### [WORK REQUIRED]
Copy nothing but the lines from the opening of the entries through the line that contains "You are a computer-use", exactly as written. Drop the pictures.

### [EXERCISE INPUTS]

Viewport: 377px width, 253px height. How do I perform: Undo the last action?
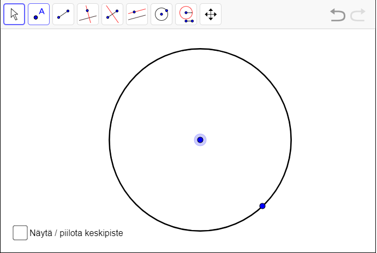(338, 15)
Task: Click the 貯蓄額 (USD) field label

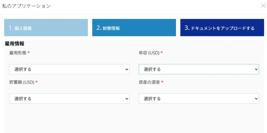Action: point(22,82)
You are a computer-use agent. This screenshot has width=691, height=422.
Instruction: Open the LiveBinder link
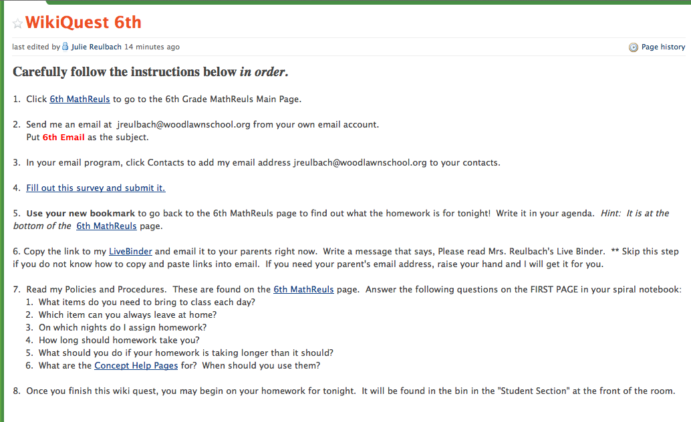[x=130, y=252]
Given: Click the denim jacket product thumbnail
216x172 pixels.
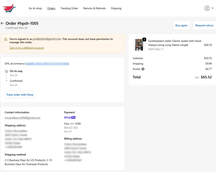Looking at the screenshot, I should pos(139,44).
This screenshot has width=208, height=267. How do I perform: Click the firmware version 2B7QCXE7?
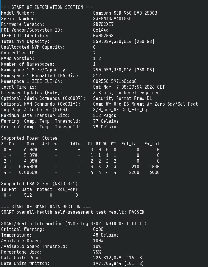[x=103, y=24]
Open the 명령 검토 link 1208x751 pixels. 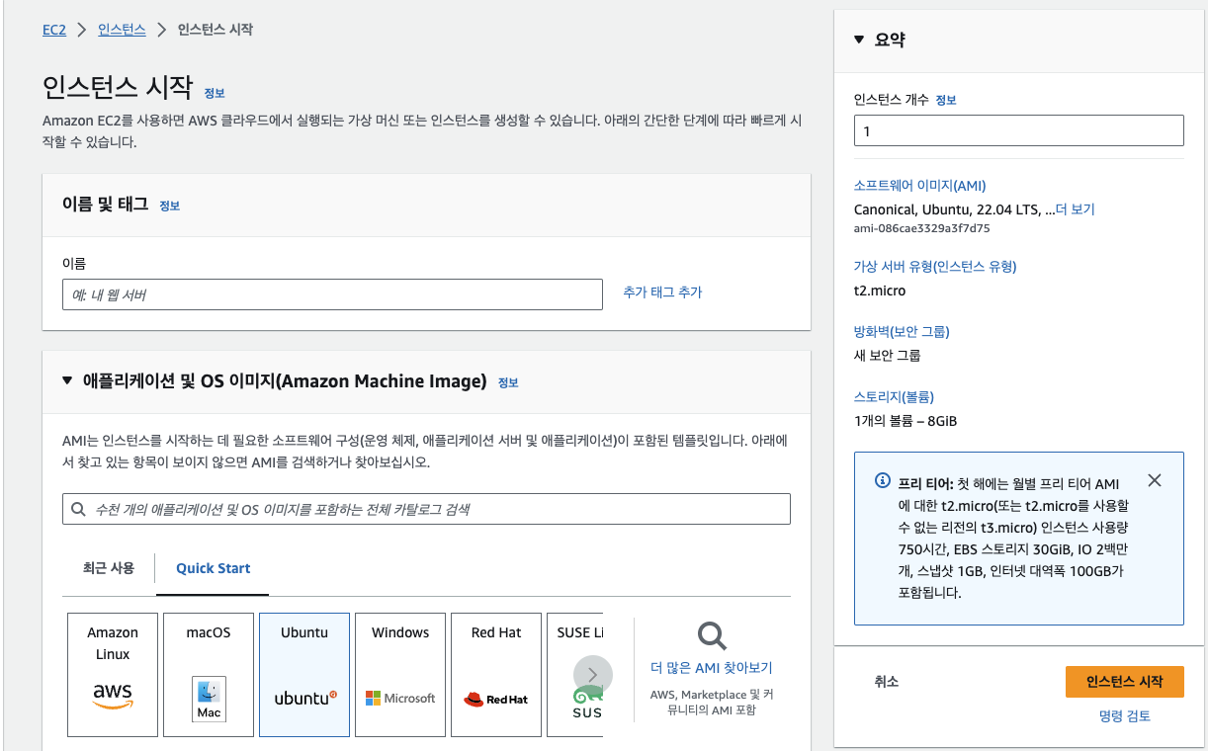click(1124, 715)
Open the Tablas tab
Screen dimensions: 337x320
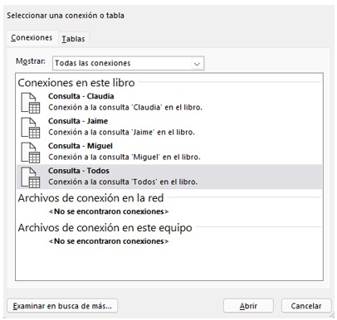pyautogui.click(x=73, y=39)

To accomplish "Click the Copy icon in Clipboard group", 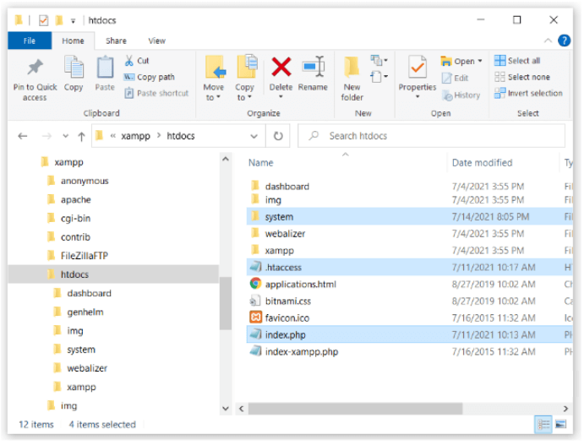I will [x=74, y=69].
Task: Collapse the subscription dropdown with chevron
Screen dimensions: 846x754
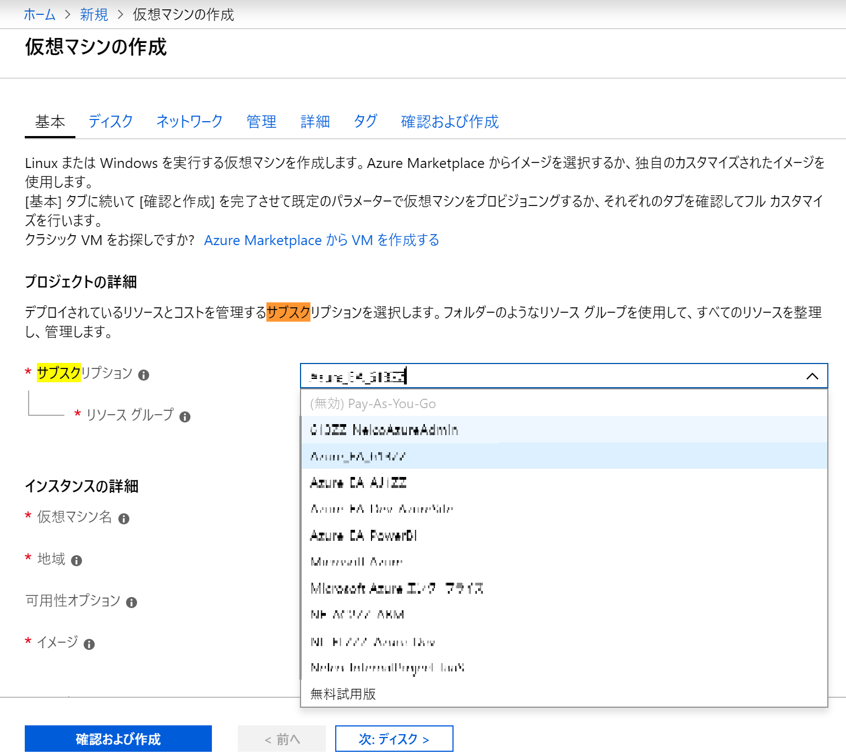Action: coord(812,376)
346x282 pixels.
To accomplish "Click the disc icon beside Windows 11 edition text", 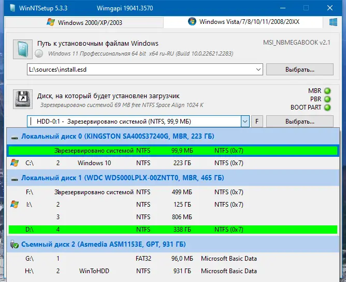I will (39, 53).
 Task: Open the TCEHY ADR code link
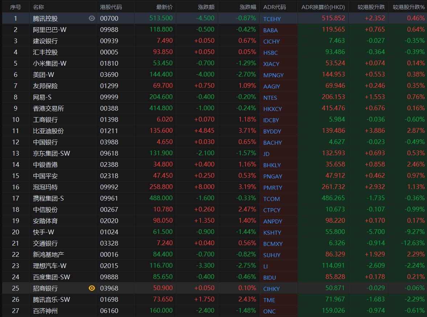[272, 18]
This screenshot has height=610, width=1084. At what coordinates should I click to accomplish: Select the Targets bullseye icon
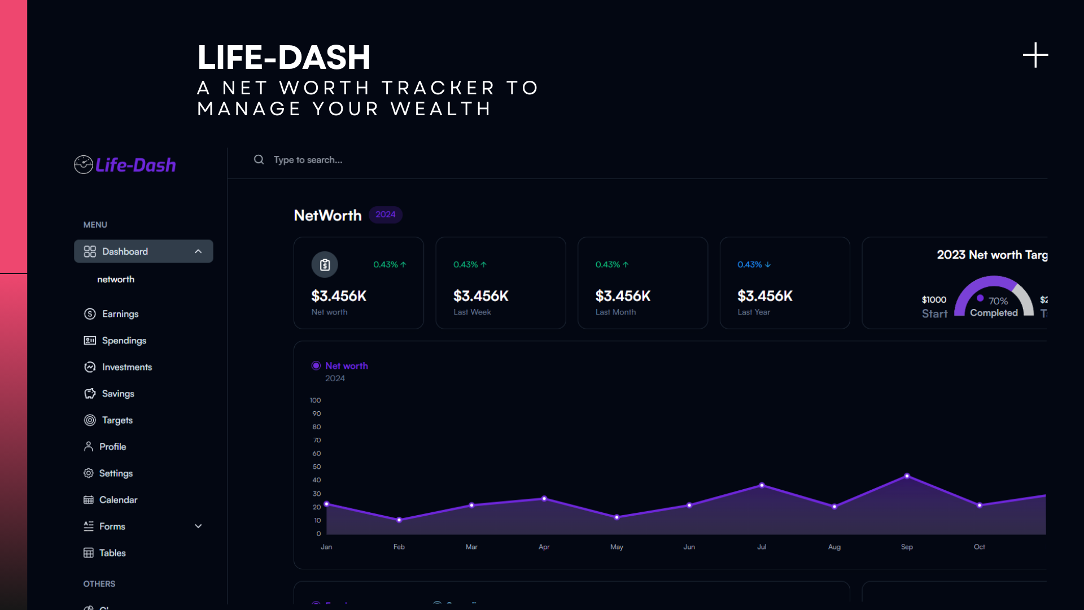[90, 420]
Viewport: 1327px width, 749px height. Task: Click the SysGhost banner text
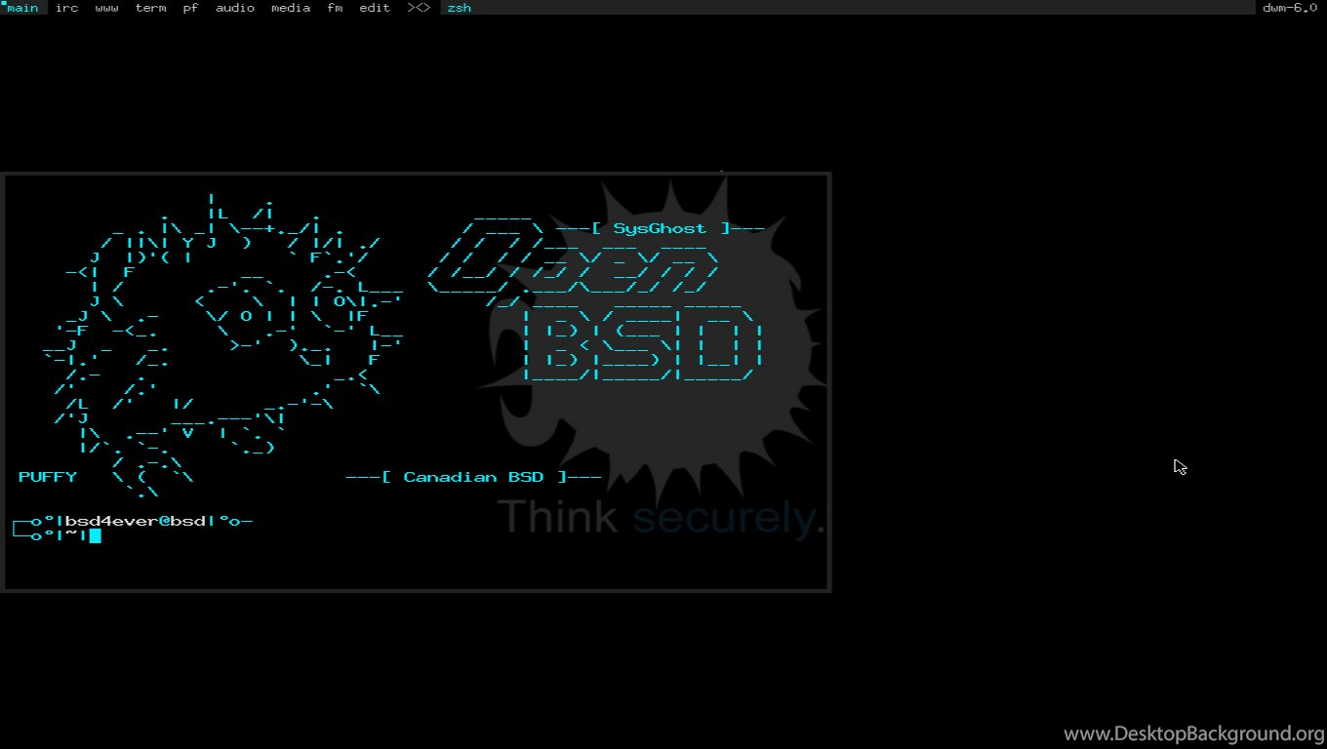(660, 228)
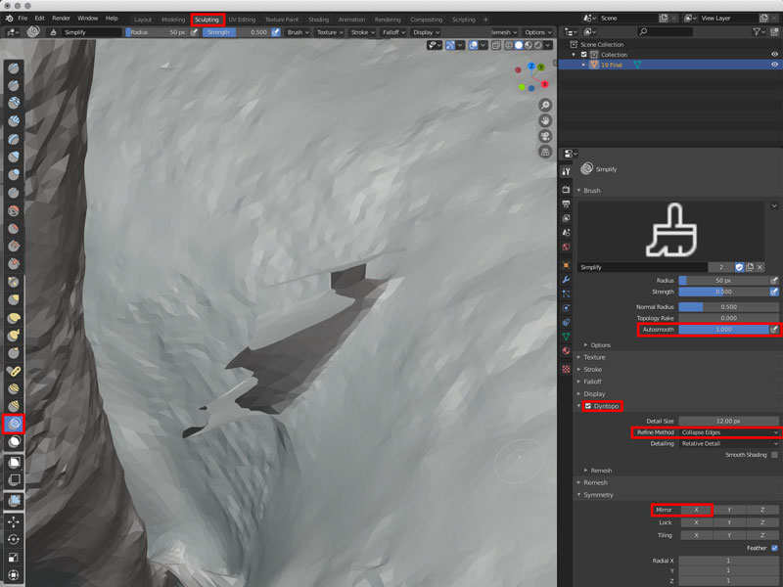Open the Falloff popover in the header

coord(392,32)
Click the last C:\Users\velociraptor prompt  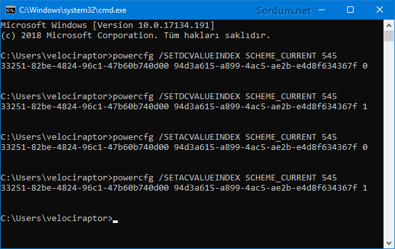coord(57,219)
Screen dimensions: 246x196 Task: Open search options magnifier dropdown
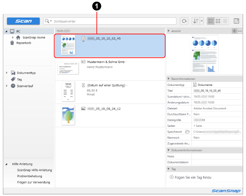(x=48, y=21)
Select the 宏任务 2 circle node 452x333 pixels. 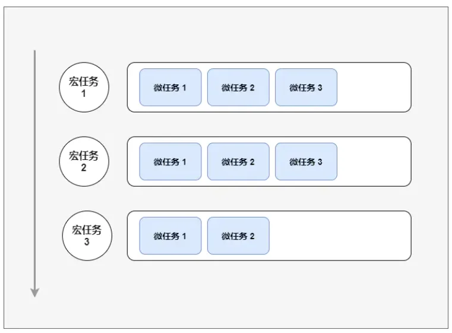click(x=84, y=161)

### [EXERCISE RESULT]
Viewport: 377px width, 253px height. How do I perform: Undo the last action?
(338, 15)
Task: Click the 貯蓄額 (USD) field label

Action: point(22,82)
You are a computer-use agent. This screenshot has width=691, height=422.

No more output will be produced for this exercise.